▶ **Collected data entries**:
══════════

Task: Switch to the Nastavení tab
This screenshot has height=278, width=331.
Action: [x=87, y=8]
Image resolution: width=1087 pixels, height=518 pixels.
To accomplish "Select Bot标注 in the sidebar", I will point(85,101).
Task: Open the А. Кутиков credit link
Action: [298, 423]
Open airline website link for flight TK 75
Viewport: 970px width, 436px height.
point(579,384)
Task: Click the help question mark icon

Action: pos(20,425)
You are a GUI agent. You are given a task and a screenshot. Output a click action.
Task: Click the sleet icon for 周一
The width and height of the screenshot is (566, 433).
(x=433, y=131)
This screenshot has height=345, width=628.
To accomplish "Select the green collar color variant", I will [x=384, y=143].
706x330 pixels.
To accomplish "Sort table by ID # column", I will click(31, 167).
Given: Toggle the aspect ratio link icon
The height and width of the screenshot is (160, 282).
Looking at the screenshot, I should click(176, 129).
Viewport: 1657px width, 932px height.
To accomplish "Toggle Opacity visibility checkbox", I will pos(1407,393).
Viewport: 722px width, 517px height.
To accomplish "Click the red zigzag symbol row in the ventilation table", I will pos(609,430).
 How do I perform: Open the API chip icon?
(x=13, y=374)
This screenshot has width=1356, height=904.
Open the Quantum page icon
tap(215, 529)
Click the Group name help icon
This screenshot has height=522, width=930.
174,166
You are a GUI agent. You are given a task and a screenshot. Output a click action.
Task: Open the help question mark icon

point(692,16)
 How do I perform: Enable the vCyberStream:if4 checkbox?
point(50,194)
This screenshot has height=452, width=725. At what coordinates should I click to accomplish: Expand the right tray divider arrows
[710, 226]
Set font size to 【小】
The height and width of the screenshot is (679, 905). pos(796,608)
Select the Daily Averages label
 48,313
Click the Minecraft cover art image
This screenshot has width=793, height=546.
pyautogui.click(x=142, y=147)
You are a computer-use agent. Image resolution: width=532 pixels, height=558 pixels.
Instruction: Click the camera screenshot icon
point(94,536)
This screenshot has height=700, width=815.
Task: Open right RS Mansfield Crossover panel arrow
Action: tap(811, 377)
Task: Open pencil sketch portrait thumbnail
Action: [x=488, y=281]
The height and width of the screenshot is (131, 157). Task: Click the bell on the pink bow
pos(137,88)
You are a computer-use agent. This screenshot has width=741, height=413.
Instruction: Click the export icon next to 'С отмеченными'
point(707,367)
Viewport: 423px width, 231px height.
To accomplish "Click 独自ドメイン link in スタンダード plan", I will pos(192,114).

══════════

When a line of the records has the word "table", pick it out and copy it.

To accomplish "Sort table by ID # column", I will click(31, 167).
To accomplish "Click the red zigzag symbol row in the ventilation table", I will pos(609,430).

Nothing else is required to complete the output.